(What to do) Your task is to repeat the records exactly from the line containing "1995m. 8 Rugsėjis (59, 1931)" onward, through the final line.

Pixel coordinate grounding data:

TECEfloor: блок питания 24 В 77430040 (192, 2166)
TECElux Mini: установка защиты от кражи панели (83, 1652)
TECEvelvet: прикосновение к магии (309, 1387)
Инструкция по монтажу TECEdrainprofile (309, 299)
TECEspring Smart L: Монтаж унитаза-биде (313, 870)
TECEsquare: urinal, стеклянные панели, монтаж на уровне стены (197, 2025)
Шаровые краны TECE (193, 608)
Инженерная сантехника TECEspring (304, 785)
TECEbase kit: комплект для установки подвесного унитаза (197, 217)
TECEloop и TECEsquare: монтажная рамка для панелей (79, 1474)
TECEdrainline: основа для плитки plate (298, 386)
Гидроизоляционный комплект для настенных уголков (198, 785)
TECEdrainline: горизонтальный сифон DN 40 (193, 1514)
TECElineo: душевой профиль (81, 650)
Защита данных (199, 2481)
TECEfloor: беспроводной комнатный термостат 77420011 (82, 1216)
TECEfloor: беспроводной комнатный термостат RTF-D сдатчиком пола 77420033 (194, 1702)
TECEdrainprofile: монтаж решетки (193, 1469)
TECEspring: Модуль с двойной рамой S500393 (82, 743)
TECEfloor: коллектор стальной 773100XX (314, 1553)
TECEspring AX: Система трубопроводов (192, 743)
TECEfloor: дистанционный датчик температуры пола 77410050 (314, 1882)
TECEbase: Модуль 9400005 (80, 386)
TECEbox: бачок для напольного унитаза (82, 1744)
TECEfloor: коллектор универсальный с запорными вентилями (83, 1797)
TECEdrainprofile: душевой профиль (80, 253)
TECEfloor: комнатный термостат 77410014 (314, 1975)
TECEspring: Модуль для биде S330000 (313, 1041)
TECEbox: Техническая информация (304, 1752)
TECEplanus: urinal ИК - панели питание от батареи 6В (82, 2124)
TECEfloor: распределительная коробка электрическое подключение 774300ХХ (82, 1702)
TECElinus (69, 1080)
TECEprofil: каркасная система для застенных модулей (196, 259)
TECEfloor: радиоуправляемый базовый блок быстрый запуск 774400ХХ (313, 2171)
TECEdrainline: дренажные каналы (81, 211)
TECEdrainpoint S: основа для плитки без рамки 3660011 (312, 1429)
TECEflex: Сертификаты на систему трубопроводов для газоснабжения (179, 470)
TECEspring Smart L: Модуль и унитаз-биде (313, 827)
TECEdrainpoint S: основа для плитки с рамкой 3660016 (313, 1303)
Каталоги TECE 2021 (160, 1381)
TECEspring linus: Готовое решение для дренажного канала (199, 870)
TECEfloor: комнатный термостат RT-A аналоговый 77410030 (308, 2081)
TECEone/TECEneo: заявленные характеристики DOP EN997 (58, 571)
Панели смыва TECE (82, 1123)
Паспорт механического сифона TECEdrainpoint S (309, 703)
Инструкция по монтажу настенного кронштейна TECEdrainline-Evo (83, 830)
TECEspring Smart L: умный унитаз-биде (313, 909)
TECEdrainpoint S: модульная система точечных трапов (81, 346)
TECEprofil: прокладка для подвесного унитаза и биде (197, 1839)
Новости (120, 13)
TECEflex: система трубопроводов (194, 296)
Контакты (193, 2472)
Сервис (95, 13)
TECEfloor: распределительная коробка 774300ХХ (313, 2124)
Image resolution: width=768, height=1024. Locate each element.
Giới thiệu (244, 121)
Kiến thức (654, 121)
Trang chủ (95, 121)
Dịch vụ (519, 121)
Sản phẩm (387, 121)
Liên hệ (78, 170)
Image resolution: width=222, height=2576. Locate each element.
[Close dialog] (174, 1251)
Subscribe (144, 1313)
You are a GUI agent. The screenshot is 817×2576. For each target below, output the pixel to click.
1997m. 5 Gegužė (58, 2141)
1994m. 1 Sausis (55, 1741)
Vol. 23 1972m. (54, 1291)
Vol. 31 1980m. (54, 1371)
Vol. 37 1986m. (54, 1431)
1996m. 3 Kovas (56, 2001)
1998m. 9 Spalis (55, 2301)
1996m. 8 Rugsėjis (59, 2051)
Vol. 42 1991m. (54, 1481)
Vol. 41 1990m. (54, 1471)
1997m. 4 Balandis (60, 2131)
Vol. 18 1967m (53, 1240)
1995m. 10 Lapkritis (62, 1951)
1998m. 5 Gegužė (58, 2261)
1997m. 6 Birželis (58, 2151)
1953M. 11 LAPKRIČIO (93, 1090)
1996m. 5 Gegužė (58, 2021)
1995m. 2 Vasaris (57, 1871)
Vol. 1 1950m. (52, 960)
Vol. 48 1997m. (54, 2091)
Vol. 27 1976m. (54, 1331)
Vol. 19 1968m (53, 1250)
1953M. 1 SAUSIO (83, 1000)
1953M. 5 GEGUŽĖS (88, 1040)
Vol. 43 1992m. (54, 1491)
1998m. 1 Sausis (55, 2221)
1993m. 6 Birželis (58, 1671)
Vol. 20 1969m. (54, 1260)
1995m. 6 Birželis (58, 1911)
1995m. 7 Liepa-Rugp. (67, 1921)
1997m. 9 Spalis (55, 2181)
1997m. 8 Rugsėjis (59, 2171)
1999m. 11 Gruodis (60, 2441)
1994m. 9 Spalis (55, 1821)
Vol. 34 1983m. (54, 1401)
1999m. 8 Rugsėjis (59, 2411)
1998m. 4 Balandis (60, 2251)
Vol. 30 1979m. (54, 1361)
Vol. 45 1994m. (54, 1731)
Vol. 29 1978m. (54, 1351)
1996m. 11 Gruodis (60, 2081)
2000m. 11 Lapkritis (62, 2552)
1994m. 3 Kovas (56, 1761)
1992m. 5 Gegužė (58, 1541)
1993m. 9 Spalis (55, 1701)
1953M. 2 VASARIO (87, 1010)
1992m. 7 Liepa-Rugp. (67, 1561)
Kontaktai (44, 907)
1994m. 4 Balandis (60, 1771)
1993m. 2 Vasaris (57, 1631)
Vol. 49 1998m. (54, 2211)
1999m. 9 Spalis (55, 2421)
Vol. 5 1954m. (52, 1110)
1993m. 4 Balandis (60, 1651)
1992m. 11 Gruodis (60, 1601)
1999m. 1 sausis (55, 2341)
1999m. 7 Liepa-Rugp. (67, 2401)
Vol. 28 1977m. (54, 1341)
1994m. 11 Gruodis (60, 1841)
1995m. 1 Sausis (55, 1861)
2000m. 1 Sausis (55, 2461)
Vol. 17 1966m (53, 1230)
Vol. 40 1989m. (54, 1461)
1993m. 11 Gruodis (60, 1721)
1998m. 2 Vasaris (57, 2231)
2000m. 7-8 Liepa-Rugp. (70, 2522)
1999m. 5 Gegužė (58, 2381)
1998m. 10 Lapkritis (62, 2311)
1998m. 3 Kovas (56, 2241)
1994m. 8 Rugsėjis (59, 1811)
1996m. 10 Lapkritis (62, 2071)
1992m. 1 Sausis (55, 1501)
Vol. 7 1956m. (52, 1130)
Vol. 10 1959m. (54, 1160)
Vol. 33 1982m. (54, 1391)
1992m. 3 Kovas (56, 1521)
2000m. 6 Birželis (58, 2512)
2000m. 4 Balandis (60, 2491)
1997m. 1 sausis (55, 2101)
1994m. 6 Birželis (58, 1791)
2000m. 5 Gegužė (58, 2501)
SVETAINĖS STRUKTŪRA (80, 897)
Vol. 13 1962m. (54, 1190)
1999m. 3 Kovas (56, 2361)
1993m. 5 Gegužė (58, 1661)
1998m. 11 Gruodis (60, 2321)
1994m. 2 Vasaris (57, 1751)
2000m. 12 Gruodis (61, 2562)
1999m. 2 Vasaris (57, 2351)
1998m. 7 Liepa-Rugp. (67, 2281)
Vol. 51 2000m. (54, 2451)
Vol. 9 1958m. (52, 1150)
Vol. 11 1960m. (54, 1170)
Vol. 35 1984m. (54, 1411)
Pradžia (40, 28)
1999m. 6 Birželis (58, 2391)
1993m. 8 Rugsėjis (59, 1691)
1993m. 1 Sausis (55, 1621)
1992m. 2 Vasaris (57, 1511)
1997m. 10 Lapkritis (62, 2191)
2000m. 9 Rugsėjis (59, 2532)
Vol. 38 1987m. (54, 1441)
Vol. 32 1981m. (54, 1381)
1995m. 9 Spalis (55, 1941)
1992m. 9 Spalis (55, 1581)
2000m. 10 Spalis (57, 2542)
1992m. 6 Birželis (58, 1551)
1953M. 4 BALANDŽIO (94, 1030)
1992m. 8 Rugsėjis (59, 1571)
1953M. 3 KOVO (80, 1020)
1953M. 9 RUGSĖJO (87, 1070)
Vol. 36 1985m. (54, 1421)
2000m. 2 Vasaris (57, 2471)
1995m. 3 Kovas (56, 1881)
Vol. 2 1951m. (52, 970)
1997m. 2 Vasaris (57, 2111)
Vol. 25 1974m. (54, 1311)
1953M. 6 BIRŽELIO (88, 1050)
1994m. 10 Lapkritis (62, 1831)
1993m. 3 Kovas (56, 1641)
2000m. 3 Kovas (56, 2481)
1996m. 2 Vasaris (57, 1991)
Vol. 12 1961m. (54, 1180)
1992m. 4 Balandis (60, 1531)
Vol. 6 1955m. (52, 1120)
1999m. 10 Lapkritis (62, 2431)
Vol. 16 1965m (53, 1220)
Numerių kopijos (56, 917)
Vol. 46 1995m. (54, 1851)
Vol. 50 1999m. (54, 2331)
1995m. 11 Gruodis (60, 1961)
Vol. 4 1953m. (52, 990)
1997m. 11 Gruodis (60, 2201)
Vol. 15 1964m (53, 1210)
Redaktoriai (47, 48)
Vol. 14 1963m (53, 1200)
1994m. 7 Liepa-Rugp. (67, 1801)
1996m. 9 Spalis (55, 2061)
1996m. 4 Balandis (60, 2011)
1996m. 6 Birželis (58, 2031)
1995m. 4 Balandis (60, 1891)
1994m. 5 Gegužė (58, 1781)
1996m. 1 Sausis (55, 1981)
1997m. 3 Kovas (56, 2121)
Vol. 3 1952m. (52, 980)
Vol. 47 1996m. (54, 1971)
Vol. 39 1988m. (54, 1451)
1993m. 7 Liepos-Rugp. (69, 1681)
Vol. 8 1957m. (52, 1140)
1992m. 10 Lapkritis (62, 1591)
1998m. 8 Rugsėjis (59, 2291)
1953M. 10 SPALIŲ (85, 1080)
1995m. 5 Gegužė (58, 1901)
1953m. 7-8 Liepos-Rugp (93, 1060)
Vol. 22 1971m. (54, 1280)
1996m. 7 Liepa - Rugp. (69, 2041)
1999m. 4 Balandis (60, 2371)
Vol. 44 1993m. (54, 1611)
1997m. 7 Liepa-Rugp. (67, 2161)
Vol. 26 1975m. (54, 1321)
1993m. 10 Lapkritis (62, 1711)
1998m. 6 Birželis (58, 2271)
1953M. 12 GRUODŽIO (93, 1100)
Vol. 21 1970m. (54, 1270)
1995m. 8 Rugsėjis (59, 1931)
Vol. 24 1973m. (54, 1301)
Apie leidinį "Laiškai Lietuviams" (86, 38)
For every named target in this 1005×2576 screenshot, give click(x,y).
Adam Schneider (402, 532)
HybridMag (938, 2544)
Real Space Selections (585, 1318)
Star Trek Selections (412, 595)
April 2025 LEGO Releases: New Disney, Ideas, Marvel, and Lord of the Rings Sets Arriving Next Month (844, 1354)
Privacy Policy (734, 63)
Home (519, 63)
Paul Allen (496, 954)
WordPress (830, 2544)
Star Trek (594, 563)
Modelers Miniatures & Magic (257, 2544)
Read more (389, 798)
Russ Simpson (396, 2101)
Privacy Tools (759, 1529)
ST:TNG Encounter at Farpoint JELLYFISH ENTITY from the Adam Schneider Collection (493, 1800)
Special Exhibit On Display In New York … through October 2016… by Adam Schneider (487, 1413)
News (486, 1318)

(Written response)
1995m. 8 Rugsėjis (59, 1931)
Vol. 24 1973m. (54, 1301)
Apie leidinį "Laiškai Lietuviams" (86, 38)
For every named target in this 1005×2576 screenshot, give click(x,y).
Adam Schneider (402, 532)
HybridMag (938, 2544)
Real Space Selections (585, 1318)
Star Trek Selections (412, 595)
April 2025 LEGO Releases: New Disney, Ideas, Marvel, and Lord of the Rings Sets Arriving Next Month (844, 1354)
Privacy Policy (734, 63)
Home (519, 63)
Paul Allen (496, 954)
WordPress (830, 2544)
Star Trek (594, 563)
Modelers Miniatures & Magic (257, 2544)
Read more (389, 798)
Russ Simpson (396, 2101)
Privacy Tools (759, 1529)
ST:TNG Encounter at Farpoint JELLYFISH ENTITY from the Adam Schneider Collection (493, 1800)
Special Exhibit On Display In New York … through October 2016… by Adam Schneider (487, 1413)
News (486, 1318)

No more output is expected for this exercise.